In A. paniculata, AP6 was at the highest level in leaves at transfer stage in both greenhouse and field experiments. AP1 was at the highest level in leaves at vegetative stage and seed-forming stage in field and greenhouse experiments, respectively. The contents of AP3 and AP4 in leaves were low at all growth stages.

Abbreviations

AP1: Andrographolide; AP3: 14-deoxy-11,12-didehydroandrographolide; AP4: Neoandrographolide; AP6: 14-deoxyandrographolide; HPLC-DAD: High performance liquid chromatography-diode array detector; TLC: Thin-layer chromatography; UV: Ultraviolet; MP: Melting point; IR: Infrared; MS: Mass spectrometer; NMR: Nuclear magnetic resonance; CRI: Chulabhorn Research Institute; %RSD: The percent relative standard deviation; LOD: Limit of detection; LOQ: Limit of quantitation.

Competing interests

The authors declare that they have no competing interests.

Authors’ contributions

JS conceived the idea for the study.
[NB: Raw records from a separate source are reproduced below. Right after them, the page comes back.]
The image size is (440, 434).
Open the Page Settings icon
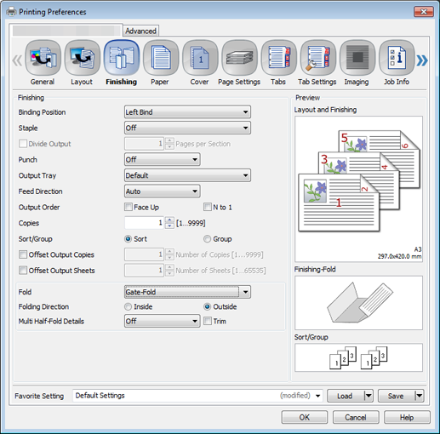click(x=239, y=58)
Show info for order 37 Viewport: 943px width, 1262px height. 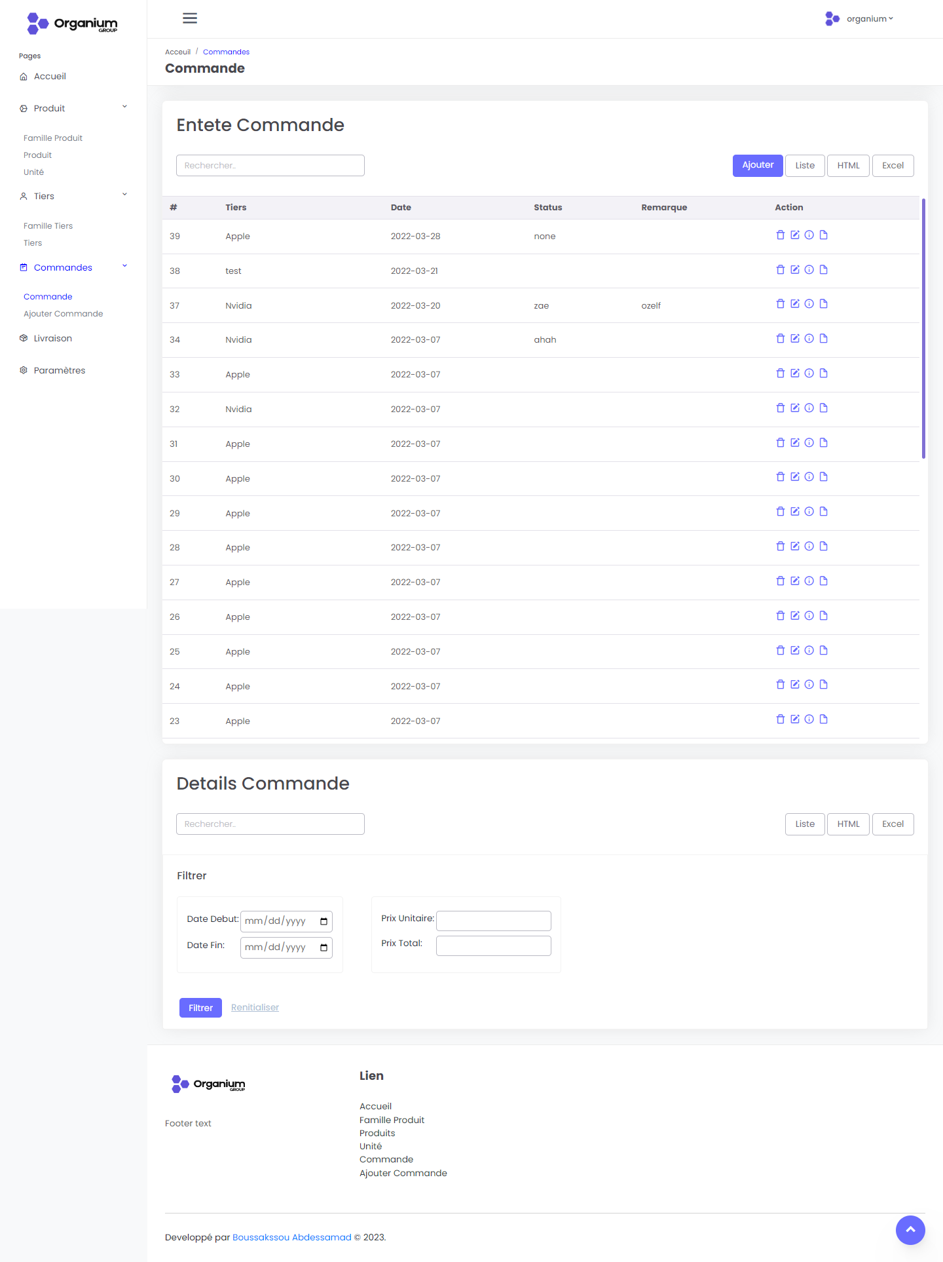click(x=809, y=304)
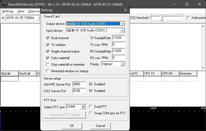Toggle the Dual channel checkbox

(48, 38)
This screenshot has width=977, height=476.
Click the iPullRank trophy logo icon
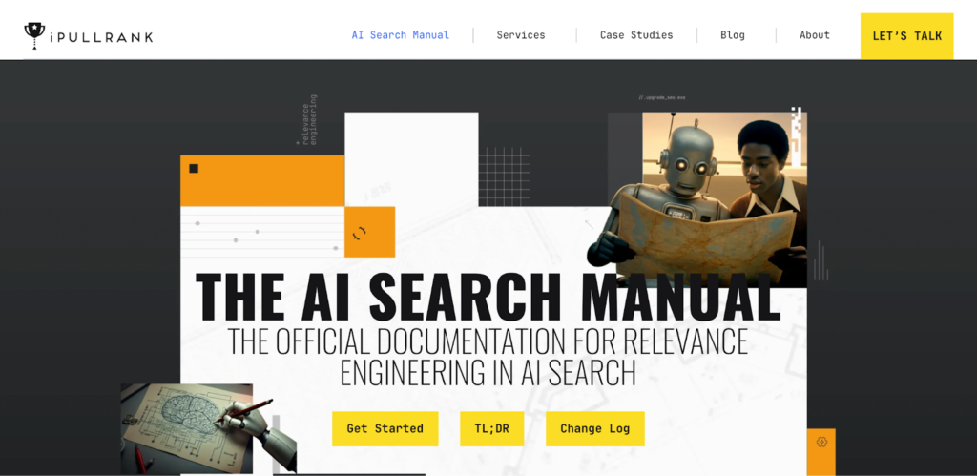(35, 35)
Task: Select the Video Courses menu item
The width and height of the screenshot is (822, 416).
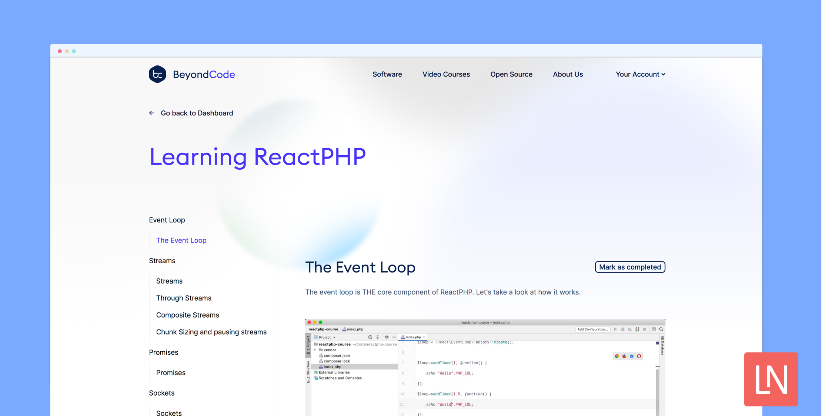Action: [x=446, y=74]
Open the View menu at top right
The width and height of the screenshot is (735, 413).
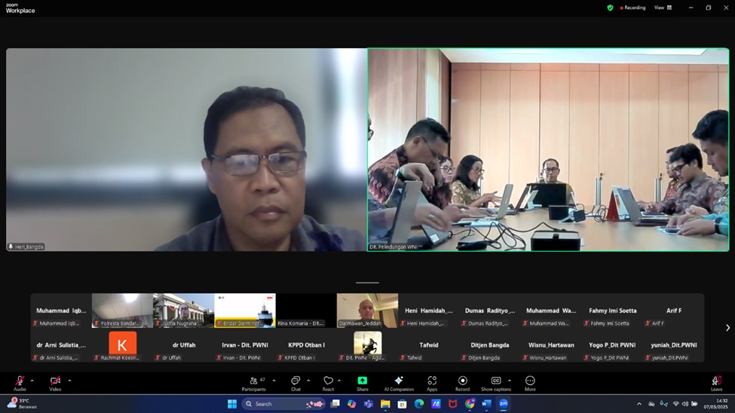click(663, 8)
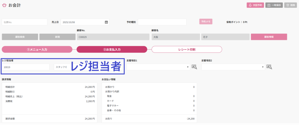299x125 pixels.
Task: Click the 新規 customer button
Action: pyautogui.click(x=57, y=37)

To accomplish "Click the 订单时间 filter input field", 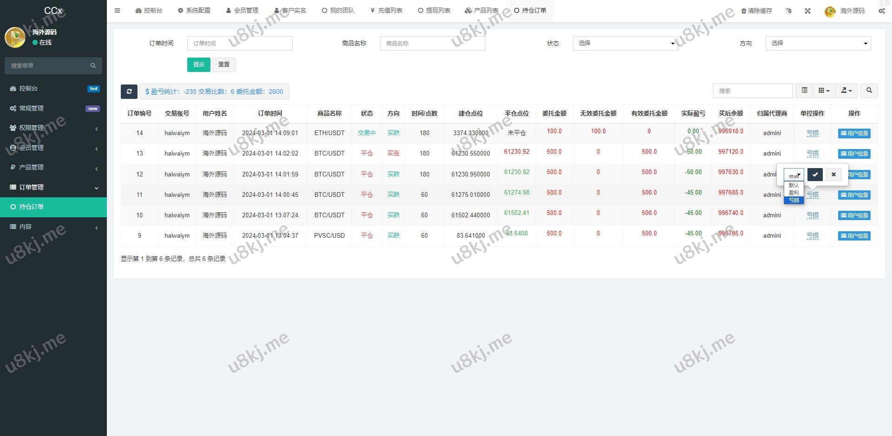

JS, NR, and NP designed the experiments. NP and NR performed the experiments. NP analyzed the data. JSH cultivated plants in the greenhouse experiment and conducted extractions. SR separated, purified, and identified the four diterpenoids reference standards. NP, NR, and JS wrote the manuscript. All authors read and approved the final version of the manuscript.